Directives:
A. Transcribe the passage of the Java ByteBuffer string-encoding excerpt starting at "The BOM is a" and ending at "BOM + 10 data)".
B. Write the next part of the Java ByteBuffer string-encoding excerpt, picking up after its final line.

Document excerpt:
══════

ByteBuffer buf = ByteBuffer.allocate(256);

// Write multiple strings
writeString(buf, "Hello");
writeString(buf, "世界");
writeString(buf, "🚀 Launch!");

buf.flip();

// Read them back
System.out.println(readString(buf)); // "Hello"
System.out.println(readString(buf)); // "世界"
System.out.println(readString(buf)); // "🚀 Launch!"

Memory layout:

Pattern: Null-Terminated Strings (C-style)

Used when interoperating with C/C++ code:

public static void writeCString(ByteBuffer buffer, String value) {
    buffer.put(value.getBytes(StandardCharsets.UTF_8));
    buffer.put((byte) 0); // null terminator
}

public static String readCString(ByteBuffer buffer) {
    int start = buffer.position();
    while (buffer.get() != 0) { } // scan for null
    int length = buffer.position() - start - 1;
    
    buffer.position(start);
    byte[] bytes = new byte[length];
    buffer.get(bytes);
    buffer.get(); // skip null terminator
    
    return new String(bytes, StandardCharsets.UTF_8);
}

8. The BOM (Byte Order Mark) Problem

The BOM is a special Unicode character (U+FEFF) placed at the start of a file to indicate byte order:

// UTF-16 defaults include BOM
byte[] utf16 = "Hello".getBytes(StandardCharsets.UTF_16);
System.out.println(utf16.length); // 12 (2 BOM + 10 data)

══════

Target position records
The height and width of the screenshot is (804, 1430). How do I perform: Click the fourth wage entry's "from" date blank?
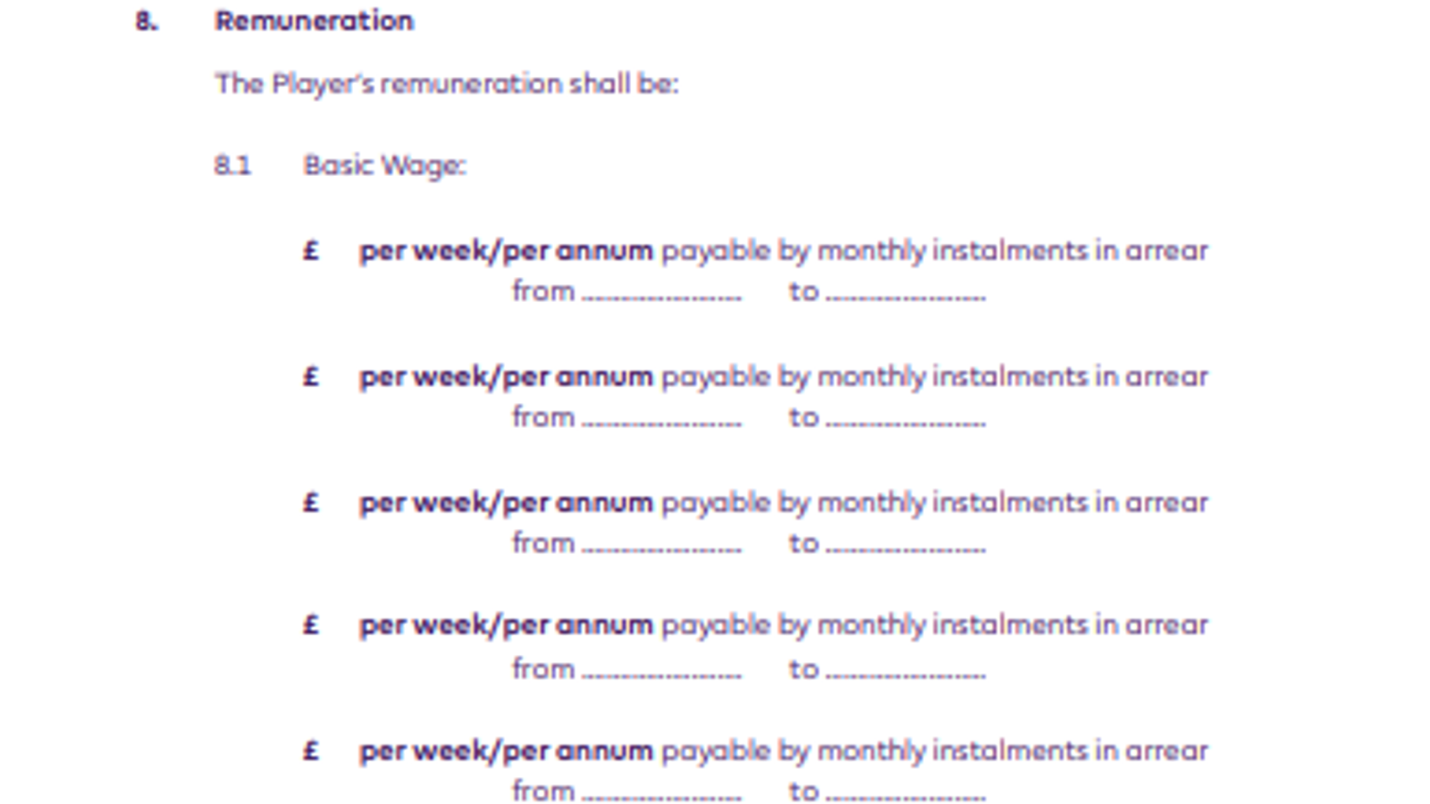click(x=661, y=671)
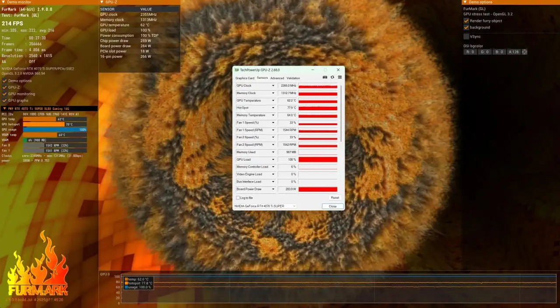The image size is (560, 308).
Task: Click the GPU-Z app icon in title bar
Action: (237, 70)
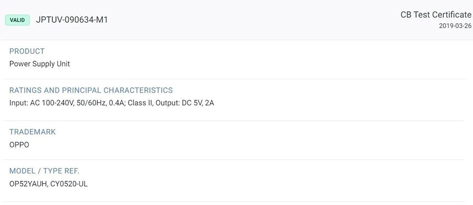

══════

Outputs for the tasks:
A.
The BOM is a special Unicode character (U+FEFF) placed at the start of a file to indicate byte order:

// UTF-16 defaults include BOM
byte[] utf16 = "Hello".getBytes(StandardCharsets.UTF_16);
System.out.println(utf16.length); // 12 (2 BOM + 10 data)

B.
// UTF-16BE/LE do NOT include BOM
byte[] utf16be = "Hello".getBytes(StandardCharsets.UTF_16BE);
System.out.println(utf16be.length); // 10 (no BOM)

// For IPC: always use explicit byte order, never rely on BOM

IPC Rule: Use UTF_8 (no BOM issue) or UTF_16BE/UTF_16LE (explicit byte order, no BOM). Never use UTF_16 — it prepends a BOM.


9. Encoding Pitfalls and How to Avoid Them

Pitfall 1: Platform Default Encoding

// ❌ Uses platform default — different on Windows vs Linux!
byte[] bytes = "Hello".getBytes();
String text = new String(bytes);

// ✅ Always specify charset explicitly
byte[] bytes = "Hello".getBytes(StandardCharsets.UTF_8);
String text = new String(bytes, StandardCharsets.UTF_8);

Pitfall 2: Truncating Multi-byte Characters

// ❌ Cutting UTF-8 in the middle of a multi-byte character
String text = "Hello 世界";
byte[] utf8 = text.getBytes(StandardCharsets.UTF_8);
// utf8 = [48,65,6C,6C,6F,20,E4,B8,96,E7,95,8C] — 12 bytes

// Truncate to 8 bytes — cuts 世 in the middle!
byte[] truncated = Arrays.copyOf(utf8, 8);
String broken = new String(truncated, StandardCharsets.UTF_8);
// broken = "Hello 世" + replacement char — the 界 char is lost/garbled

// ✅ Only truncate at character boundaries
CharsetDecoder decoder = StandardCharsets.UTF_8.newDecoder();
decoder.onMalformedInput(CodingErrorAction.REPORT);

Pitfall 3: char ≠ character

// Java's char is 16-bit (UTF-16 code unit), NOT a Unicode character
String rocket = "🚀";
System.out.println(rocket.length());     // 2 ← two chars (surrogate pair)
System.out.println(rocket.codePointCount(0, rocket.length())); // 1 ← one character

// When calculating ByteBuffer sizes, use byte length, not String.length()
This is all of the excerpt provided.